> Task to carry out:
Replace every "This screenshot has" in the records below with "The screenshot has", and reproduce the records with nothing else altered.

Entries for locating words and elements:
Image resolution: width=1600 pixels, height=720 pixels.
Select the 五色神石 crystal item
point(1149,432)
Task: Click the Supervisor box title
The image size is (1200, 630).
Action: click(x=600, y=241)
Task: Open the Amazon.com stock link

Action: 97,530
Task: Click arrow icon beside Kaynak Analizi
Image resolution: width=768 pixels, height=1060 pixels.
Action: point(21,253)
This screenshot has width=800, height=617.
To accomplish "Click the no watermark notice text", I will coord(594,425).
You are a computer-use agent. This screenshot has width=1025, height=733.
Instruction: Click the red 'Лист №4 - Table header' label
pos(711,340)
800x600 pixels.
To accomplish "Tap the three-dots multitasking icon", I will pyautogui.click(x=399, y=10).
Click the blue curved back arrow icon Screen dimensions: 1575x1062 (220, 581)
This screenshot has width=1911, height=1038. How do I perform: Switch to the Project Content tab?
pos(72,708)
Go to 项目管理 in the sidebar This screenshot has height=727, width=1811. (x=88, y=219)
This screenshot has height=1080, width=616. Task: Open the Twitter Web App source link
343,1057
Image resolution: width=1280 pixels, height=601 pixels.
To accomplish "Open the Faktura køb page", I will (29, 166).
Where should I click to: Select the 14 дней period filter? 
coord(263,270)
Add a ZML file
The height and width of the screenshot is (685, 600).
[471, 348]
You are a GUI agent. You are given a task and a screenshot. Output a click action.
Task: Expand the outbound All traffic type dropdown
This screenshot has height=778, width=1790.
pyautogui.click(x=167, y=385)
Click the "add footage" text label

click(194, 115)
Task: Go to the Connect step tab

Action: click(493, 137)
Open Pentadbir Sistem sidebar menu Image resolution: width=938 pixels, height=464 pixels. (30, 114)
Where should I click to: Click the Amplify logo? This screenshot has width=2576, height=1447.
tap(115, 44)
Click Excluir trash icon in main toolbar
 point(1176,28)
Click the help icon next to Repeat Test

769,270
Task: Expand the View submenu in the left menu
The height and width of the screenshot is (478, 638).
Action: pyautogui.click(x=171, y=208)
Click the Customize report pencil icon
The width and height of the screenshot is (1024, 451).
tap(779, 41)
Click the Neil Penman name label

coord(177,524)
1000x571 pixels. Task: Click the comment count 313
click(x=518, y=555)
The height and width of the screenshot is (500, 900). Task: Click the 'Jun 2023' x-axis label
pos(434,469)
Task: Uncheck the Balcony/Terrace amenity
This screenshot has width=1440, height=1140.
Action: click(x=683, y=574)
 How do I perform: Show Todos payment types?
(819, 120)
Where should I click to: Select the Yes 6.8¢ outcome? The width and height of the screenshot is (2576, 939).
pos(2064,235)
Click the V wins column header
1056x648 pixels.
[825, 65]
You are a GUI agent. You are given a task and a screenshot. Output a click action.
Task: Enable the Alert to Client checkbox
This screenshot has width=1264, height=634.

> Problem solution:
Image resolution: width=1600 pixels, height=720 pixels.
Select the 五色神石 crystal item
point(1149,432)
Task: Click the Supervisor box title
The image size is (1200, 630).
Action: click(x=600, y=241)
Task: Open the Amazon.com stock link

Action: 97,530
Task: Click arrow icon beside Kaynak Analizi
Image resolution: width=768 pixels, height=1060 pixels.
Action: point(21,253)
The screenshot has width=800, height=617.
To accomplish "Click the no watermark notice text", I will coord(594,425).
You are a computer-use agent. The screenshot has width=1025, height=733.
Instruction: Click the red 'Лист №4 - Table header' label
pos(711,340)
800x600 pixels.
To accomplish "Tap the three-dots multitasking icon", I will pyautogui.click(x=399, y=10).
Click the blue curved back arrow icon Screen dimensions: 1575x1062 (220, 581)
The screenshot has width=1911, height=1038. How do I perform: Switch to the Project Content tab?
pos(72,708)
Go to 项目管理 in the sidebar The screenshot has height=727, width=1811. (x=88, y=219)
The screenshot has height=1080, width=616. Task: Open the Twitter Web App source link
343,1057
Image resolution: width=1280 pixels, height=601 pixels.
To accomplish "Open the Faktura køb page", I will (29, 166).
Where should I click to: Select the 14 дней period filter? 
coord(263,270)
Add a ZML file
The height and width of the screenshot is (685, 600).
[471, 348]
You are a GUI agent. You are given a task and a screenshot. Output a click action.
Task: Expand the outbound All traffic type dropdown
The screenshot has height=778, width=1790.
pyautogui.click(x=167, y=385)
Click the "add footage" text label

click(194, 115)
Task: Go to the Connect step tab

Action: click(493, 137)
Open Pentadbir Sistem sidebar menu Image resolution: width=938 pixels, height=464 pixels. (30, 114)
Where should I click to: Click the Amplify logo? The screenshot has width=2576, height=1447.
tap(115, 44)
Click Excluir trash icon in main toolbar
 point(1176,28)
Click the help icon next to Repeat Test

769,270
Task: Expand the View submenu in the left menu
The height and width of the screenshot is (478, 638).
Action: pyautogui.click(x=171, y=208)
Click the Customize report pencil icon
The width and height of the screenshot is (1024, 451).
tap(779, 41)
Click the Neil Penman name label

coord(177,524)
1000x571 pixels. Task: Click the comment count 313
click(x=518, y=555)
The height and width of the screenshot is (500, 900). Task: Click the 'Jun 2023' x-axis label
pos(434,469)
Task: Uncheck the Balcony/Terrace amenity
The screenshot has width=1440, height=1140.
Action: click(x=683, y=574)
 How do I perform: Show Todos payment types?
(819, 120)
Where should I click to: Select the Yes 6.8¢ outcome? The width and height of the screenshot is (2576, 939).
pos(2064,235)
Click the V wins column header
1056x648 pixels.
[825, 65]
You are a GUI agent. You are given a task and a screenshot. Output a click action.
Task: Enable the Alert to Client checkbox
The screenshot has width=1264, height=634.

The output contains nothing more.